> **What is expected**:
Copy the material word for word, from its very first line through the line containing "coord(161,42)", and leave the pictures out of your copy.

Item-finding material
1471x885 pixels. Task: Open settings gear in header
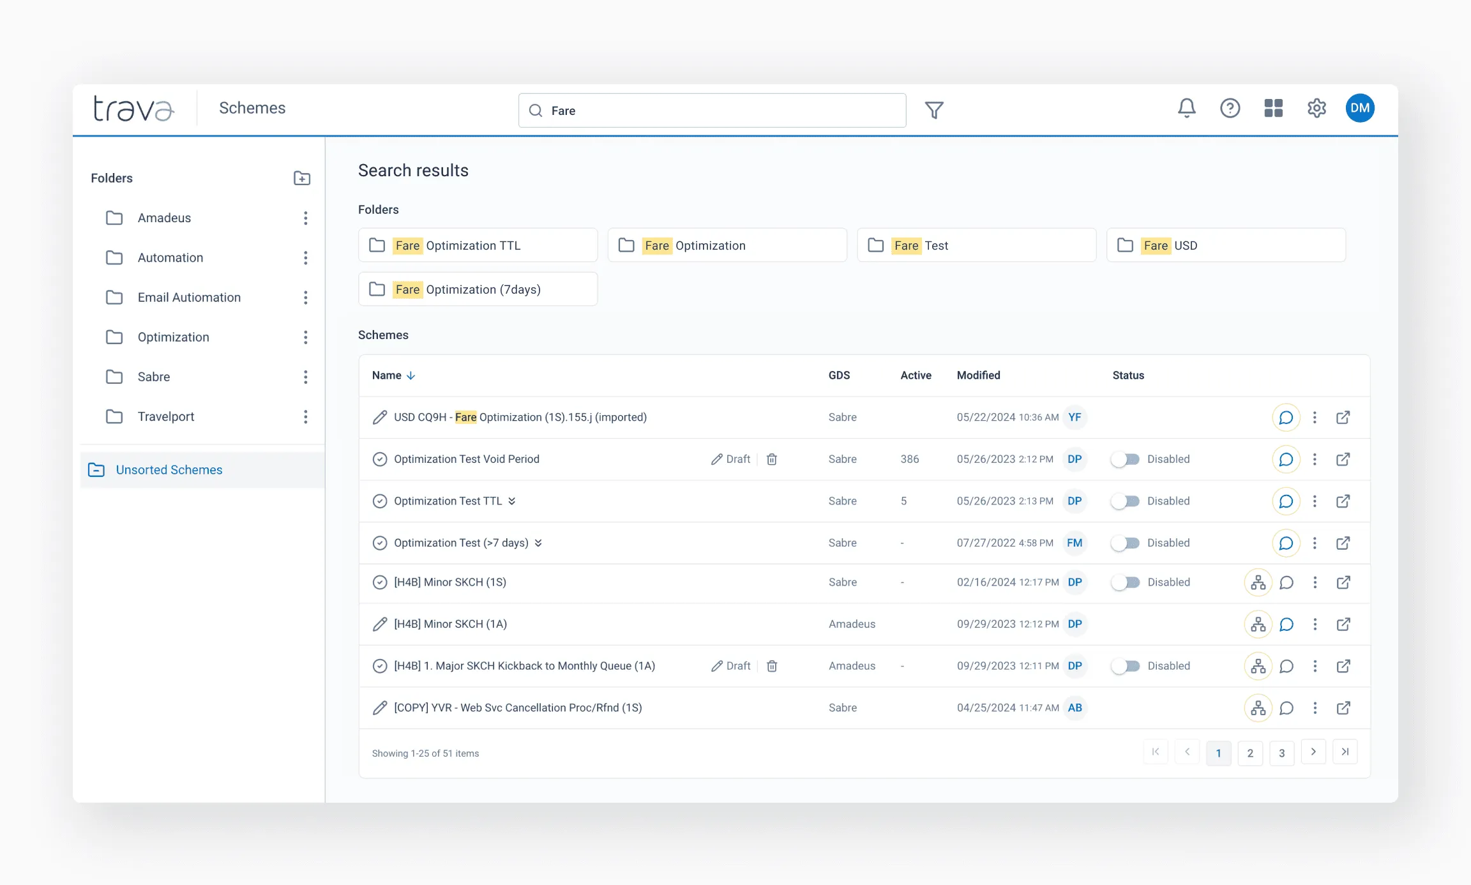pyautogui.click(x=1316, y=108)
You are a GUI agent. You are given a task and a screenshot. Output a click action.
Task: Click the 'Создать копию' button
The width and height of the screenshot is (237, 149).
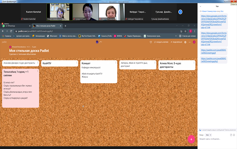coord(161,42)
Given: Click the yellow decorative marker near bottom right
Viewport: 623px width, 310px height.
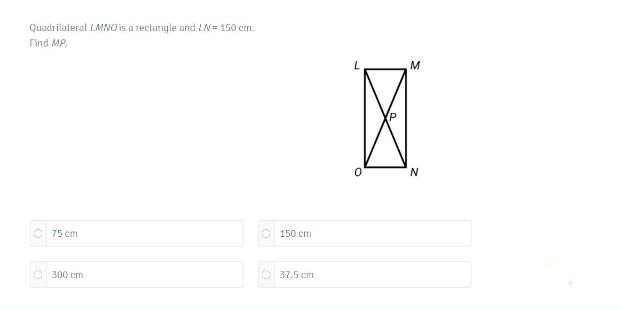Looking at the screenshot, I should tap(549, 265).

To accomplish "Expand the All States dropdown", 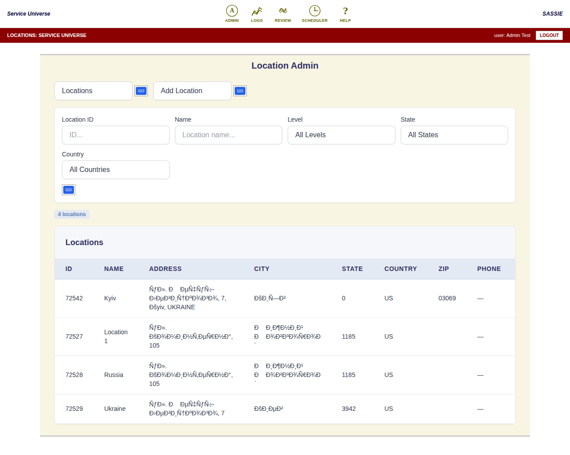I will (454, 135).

> **Answer to the exercise**:
1471x885 pixels. Task: Open settings gear in header
pyautogui.click(x=1316, y=108)
You are a GUI agent. You are given a task and a screenshot. Output a click action.
Task: Click the 'Создать копию' button
The width and height of the screenshot is (237, 149).
coord(161,42)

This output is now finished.